● Task: For the data below, give again exactly the lines from the one containing "Module Finance (976, 1658)" through the one containing "https://www.google.com/analytics/analytics/features/ (117, 577)", both ends included, and no others.

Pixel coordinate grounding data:
-----

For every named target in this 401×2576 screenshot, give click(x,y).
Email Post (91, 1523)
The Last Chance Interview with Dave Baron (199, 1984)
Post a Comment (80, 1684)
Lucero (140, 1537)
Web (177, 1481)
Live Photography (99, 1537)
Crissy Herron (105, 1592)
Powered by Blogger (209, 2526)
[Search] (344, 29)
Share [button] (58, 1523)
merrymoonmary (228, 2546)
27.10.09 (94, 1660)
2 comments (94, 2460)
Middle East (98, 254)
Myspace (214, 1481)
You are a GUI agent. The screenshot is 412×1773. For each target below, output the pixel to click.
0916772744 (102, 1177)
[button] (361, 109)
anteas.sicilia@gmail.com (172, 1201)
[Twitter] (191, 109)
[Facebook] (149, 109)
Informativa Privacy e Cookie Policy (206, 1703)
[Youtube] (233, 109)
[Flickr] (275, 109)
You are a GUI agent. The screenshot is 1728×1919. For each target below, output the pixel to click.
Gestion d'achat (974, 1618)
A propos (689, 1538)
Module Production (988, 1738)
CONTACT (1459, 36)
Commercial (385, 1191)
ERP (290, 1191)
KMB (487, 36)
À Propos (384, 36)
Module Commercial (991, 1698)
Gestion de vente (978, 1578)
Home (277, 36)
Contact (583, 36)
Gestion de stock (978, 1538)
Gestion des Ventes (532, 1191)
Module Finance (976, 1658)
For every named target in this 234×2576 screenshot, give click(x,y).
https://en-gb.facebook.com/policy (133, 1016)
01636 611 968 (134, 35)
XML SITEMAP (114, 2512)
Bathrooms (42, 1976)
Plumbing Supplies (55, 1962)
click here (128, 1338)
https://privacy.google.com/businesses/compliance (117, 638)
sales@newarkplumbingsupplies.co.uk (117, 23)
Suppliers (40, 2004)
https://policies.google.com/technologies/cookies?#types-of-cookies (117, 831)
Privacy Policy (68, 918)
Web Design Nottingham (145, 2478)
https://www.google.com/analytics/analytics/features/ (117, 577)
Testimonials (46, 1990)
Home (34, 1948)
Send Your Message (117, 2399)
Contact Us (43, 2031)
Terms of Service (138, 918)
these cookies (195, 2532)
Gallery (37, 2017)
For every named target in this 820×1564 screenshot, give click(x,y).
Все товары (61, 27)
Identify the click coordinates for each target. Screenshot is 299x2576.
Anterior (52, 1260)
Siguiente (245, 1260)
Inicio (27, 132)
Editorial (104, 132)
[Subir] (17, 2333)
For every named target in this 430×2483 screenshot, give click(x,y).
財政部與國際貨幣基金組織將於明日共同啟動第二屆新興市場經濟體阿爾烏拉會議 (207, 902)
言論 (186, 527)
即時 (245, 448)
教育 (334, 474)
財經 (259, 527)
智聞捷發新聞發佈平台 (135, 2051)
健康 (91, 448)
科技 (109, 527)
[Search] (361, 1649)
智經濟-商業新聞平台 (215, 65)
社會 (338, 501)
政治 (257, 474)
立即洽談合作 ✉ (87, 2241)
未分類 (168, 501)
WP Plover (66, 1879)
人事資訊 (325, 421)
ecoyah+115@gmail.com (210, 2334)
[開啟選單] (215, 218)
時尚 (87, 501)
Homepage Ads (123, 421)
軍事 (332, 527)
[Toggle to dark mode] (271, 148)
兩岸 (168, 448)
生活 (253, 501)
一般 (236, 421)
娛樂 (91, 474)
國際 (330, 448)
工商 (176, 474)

-----

● Reply to the exercise:
Module Finance (976, 1658)
For every named target in this 234×2576 screenshot, give click(x,y).
https://en-gb.facebook.com/policy (133, 1016)
01636 611 968 (134, 35)
XML SITEMAP (114, 2512)
Bathrooms (42, 1976)
Plumbing Supplies (55, 1962)
click here (128, 1338)
https://privacy.google.com/businesses/compliance (117, 638)
sales@newarkplumbingsupplies.co.uk (117, 23)
Suppliers (40, 2004)
https://policies.google.com/technologies/cookies?#types-of-cookies (117, 831)
Privacy Policy (68, 918)
Web Design Nottingham (145, 2478)
https://www.google.com/analytics/analytics/features/ (117, 577)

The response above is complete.